The committee recommends a clinical study designed to provide information on the potential chronic effects of low-dose perchlorate exposure on thyroid function, with a special focus on the ability and mechanisms of thyroid compensation. If long-term studies of humans are not possible, chronic studies in nonhuman primates could provide useful information. Studies of pregnant monkeys could also provide useful information on the effects of perchlorate on fetal and neonatal development. Further toxicology studies of perchlorate in rats would be less useful for clarifying the health effects of perchlorate in humans.

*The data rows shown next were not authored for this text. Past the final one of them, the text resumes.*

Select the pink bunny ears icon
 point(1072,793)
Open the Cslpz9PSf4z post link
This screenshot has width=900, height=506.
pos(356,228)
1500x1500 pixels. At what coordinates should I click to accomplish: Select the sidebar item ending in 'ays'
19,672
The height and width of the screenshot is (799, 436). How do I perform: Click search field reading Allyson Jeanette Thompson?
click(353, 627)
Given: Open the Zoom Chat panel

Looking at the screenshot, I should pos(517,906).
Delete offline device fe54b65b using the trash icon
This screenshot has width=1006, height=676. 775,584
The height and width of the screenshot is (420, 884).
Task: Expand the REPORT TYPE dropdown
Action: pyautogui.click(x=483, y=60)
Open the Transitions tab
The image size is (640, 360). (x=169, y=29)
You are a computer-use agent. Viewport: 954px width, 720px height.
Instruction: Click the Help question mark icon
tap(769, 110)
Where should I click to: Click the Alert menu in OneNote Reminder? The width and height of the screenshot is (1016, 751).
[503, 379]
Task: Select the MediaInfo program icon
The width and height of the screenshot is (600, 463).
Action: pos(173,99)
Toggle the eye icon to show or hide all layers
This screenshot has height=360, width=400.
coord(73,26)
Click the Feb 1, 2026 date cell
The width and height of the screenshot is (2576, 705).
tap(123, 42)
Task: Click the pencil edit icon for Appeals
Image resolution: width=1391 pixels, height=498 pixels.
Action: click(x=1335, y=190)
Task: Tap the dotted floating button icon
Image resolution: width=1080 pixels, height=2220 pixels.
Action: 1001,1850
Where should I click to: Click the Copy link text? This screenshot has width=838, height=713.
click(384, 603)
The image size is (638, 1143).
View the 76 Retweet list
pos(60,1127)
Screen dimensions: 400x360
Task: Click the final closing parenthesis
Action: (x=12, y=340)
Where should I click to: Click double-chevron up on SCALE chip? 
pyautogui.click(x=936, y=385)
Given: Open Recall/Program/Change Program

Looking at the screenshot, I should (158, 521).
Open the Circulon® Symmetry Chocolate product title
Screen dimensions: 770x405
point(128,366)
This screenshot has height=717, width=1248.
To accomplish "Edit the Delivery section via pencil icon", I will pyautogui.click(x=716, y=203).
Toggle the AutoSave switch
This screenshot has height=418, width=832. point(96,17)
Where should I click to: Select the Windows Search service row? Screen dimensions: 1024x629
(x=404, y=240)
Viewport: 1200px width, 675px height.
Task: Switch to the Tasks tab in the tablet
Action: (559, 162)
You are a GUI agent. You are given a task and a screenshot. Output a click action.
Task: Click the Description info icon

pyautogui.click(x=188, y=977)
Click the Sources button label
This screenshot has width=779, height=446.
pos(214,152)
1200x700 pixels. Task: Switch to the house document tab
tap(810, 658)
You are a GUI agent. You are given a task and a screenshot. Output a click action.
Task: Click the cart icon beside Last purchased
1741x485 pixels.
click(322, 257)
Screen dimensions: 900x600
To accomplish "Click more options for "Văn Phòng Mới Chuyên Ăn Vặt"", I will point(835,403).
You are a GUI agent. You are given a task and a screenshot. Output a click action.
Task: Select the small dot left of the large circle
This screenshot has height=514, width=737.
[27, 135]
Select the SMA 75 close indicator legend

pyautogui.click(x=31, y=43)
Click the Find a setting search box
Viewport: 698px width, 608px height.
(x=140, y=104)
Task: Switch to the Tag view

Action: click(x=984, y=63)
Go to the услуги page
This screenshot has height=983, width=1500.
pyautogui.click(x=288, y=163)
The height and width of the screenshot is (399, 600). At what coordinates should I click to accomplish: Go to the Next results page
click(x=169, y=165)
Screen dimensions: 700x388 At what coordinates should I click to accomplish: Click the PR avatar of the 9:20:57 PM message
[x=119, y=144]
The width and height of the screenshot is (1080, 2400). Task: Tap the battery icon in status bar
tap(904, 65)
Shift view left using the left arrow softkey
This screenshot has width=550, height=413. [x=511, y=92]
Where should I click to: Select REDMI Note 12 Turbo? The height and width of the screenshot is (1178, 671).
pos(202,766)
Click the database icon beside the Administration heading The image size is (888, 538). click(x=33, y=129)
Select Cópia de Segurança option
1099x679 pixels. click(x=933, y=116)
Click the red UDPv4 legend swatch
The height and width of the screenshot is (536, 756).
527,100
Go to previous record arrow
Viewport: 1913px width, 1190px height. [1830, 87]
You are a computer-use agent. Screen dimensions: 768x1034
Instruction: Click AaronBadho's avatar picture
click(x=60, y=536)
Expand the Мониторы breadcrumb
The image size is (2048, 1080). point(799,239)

Especially critical issues in perchlorate risk assessment have been the effect of perchlorate on placental and breast iodide transport and the influence of iodide status on the effects of perchlorate. The committee recommends a series of in vitro studies using human tissues and animal studies to determine the role of NIS in placental iodide transport, the susceptibility of
breast NIS to perchlorate inhibition, the role of iodide status in these effects, and the effects of perchlorate on development independently of effects on iodide transport. The committee notes that other tissues contain NIS, such as the salivary glands, gastric mucosa, and perhaps the choroid plexus. Studies of NIS in those tissues, and possible effects of perchlorate on them, might be done but at a much lower priority than studies of the placenta and mammary gland.
The primary sources of uncertainty in estimating an RfD for perchlorate in drinking water arise from the absence of data on possible effects of exposure among populations at greatest risk of adverse effects of iodide deficiency (pregnant women and their fetuses and newborns). Therefore, new epidemiologic research should assess the possible health effects of perchlorate exposure in those populations. Future epidemiologic research should focus on additional analyses of existing data, new studies of health effects in selected populations, and monitoring of frequencies of specific conditions in communities affected by efforts to reduce perchlorate in drinking water.
Finally, in its deliberations on the health effects of perchlorate in drinking water, the committee considered pregnant women and their fetuses to be particularly sensitive populations. Although iodide deficiency is believed to be rare in the United States, some pregnant women may have a low iodide intake. The committee believes that further research is needed to measure more precisely the extent of, and risk factors for, iodide deficiency, particularly in pregnant women and their offspring. However, while studies are being conducted, the committee emphasizes the importance of ensuring that all pregnant women have adequate iodide intake and, as a first step, recommends that consideration be given to adding iodide to all prenatal vitamins.